Littérature

Tarantino
Jerome Charyn
« Il a créé un bavardage, un bruit de fond incessant qui refuse de se taire. » La phrase reproduite en quatrième de couverture donne le genre de l'essai que Jerome Charyn consacre à Quentin Tarantino : c'est l'hommage d'un écrivain à un autre. Non qu'il y ait comparaison entre les deux : Charyn ne parle pas de lui, sinon au titre de spectateur. Mais le Tarantino qu'il admire est bien le cinéaste chez qui « les mots acquièrent un pouvoir totémique, jusqu'à presque défier les images sur l'écran... ou les contrôler ». Voilà « l'aspect le plus révolutionnaire de son art ». À l'image d'un cynique, Charyn oppose avec force le portrait d'un « crypto-romancier » ou d'un wordsmith - un artisan des mots, ainsi qu'il plut un jour au cinéaste de se présenter. L'écrivain américain en analyse les monologues - ou riffs -, voit dans ses personnages des « gargouilles », faces de déments à jamais béantes. Il évoque les feutres rouges et noirs de Tarantino, ses pattes de mouche, son orthographe déplorable, ainsi que le carnet rituellement acquis à la veille d'entamer un scénario - et dont un exemplaire transite de film en film, pour qui a l'oeil.
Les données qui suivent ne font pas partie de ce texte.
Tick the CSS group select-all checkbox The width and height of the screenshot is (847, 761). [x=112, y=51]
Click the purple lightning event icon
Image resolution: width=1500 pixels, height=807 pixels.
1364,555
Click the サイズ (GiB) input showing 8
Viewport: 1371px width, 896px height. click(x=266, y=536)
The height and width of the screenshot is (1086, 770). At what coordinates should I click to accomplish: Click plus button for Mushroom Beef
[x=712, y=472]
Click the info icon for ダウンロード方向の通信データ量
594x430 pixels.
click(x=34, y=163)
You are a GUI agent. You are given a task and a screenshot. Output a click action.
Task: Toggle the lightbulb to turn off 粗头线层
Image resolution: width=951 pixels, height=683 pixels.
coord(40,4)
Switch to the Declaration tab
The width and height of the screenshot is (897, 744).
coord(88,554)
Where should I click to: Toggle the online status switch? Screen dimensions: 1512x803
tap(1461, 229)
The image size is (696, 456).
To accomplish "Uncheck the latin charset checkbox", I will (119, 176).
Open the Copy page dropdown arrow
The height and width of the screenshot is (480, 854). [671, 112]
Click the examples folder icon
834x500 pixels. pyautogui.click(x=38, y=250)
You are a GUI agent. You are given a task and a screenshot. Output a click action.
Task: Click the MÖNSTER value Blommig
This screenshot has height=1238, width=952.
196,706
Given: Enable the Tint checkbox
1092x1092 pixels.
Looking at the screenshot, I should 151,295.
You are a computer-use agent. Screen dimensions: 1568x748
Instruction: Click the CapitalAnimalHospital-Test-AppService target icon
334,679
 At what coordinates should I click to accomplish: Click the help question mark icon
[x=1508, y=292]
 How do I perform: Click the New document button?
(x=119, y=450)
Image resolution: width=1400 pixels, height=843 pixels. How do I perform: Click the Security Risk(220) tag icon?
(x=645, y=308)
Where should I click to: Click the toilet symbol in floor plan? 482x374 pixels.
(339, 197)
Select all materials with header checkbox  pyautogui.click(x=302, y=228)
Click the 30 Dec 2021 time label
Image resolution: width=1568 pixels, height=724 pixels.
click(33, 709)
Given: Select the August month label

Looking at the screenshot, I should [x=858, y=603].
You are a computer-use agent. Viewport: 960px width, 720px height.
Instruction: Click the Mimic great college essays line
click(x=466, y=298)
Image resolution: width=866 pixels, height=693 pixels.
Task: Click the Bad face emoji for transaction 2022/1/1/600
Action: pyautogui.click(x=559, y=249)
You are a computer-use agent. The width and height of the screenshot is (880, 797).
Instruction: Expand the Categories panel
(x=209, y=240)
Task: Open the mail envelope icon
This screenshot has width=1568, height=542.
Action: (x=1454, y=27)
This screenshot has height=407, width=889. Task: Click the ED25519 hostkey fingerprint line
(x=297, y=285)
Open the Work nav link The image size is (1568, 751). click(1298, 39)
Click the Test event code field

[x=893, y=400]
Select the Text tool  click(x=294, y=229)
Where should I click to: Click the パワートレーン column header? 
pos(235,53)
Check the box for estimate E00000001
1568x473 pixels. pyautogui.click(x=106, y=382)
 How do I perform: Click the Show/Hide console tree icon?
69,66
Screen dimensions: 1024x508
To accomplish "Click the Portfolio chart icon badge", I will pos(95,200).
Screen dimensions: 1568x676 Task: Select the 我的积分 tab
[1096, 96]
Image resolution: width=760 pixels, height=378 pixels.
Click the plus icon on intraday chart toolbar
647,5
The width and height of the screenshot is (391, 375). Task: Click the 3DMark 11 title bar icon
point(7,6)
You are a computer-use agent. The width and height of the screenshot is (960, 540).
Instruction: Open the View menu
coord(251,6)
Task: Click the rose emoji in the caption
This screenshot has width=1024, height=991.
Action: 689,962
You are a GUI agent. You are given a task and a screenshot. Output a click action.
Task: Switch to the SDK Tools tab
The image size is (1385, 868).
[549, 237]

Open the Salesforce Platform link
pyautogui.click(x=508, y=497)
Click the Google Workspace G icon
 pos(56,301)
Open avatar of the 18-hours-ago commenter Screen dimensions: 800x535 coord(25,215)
L'écriture du cinéaste se devine aussi à travers la construction du livre. Charyn cite largement les articles de presse, emprunte le titre d'un chapitre au grand critique Manny Farber, ranime la querelle du postmoderne, invoque Roland Barthes, Thomas Pynchon... Il conjugue ainsi références hautes et basses, littérature et bande dessinée ; mais ce sont là autres choses que des béquilles. L'écrivain approche en effet son objet à l'américaine, le décomposant et le recomposant à travers un désordre d'ascendances inattendues : Mark Twain et Huck Finn, James Ellroy, Li'l Abner et Skinner, Lewis Carroll, Orson Welles, « l'ex-bossu de Notre-Dame » et même un certain Bandit des Anchois. Ce ne sont pas des comparaisons, ce sont des avatars du cinéaste - voire d'authentiques personnages conceptuels. Pourquoi d'ailleurs Connie, sa mère, a-t-elle choisi ce prénom, Quentin ? Héritage de William Faulkner ou de Burt Reynolds ? La méthode de Charyn répond à ce genre de question. L'écrivain a compris : rendre son juste renom à Tarantino exige de se jeter éperdument dans la sarabande des noms. Il faut nommer, dénommer et même surnommer le cinéaste et son oeuvre - comme on parle de surdétermination. C'est la seule manière d'entendre distinctement l'accent d'un art, grand en effet, qui abonde en sobriquets et en définitions, et dont les créatures sont pareilles à des blasons, à des « figurines ».
Charyn vénère Reservoir Dogs et Pulp Fiction - l'égal, selon lui, de Citizen Kane - mais est partagé sur Jackie Brown et Kill Bill . Son livre datant de 2006, il ne dit mot du merveilleux Boulevard de la mort ni a fortiori d' Inglourious Basterds, sorti le 19 août. Qu'importe : c'est avec son Tarantino en tête qu'on lira le scénario de ce dernier film, publié chez Robert Laffont. On y vérifiera que le cinéaste préfère les chapitres et les enchâssements de récits aux flash-backs, qu'il « sobriquette » à l'envi, bref : que cette comédie sur fond de nazisme est un autre « livre de coloriage rempli de mots ». D'un bonheur constant de lecture, le scénario d'Inglourious Basterds offre en outre des éléments que la version présentée à Cannes n'avait pas retenus : un thé savoureux à Boston, une copie de la Nouvelle Vague, des clins d'oeil (au sens propre) et un « charabitalien », anglais mâtiné d'italien improvisé par les bâtards, dont Tarantino reprend plaisamment, pour lui-même, les terminaisons en a. Ce pourrait être l'ultime totem : se laisser renommer par ses propres mots.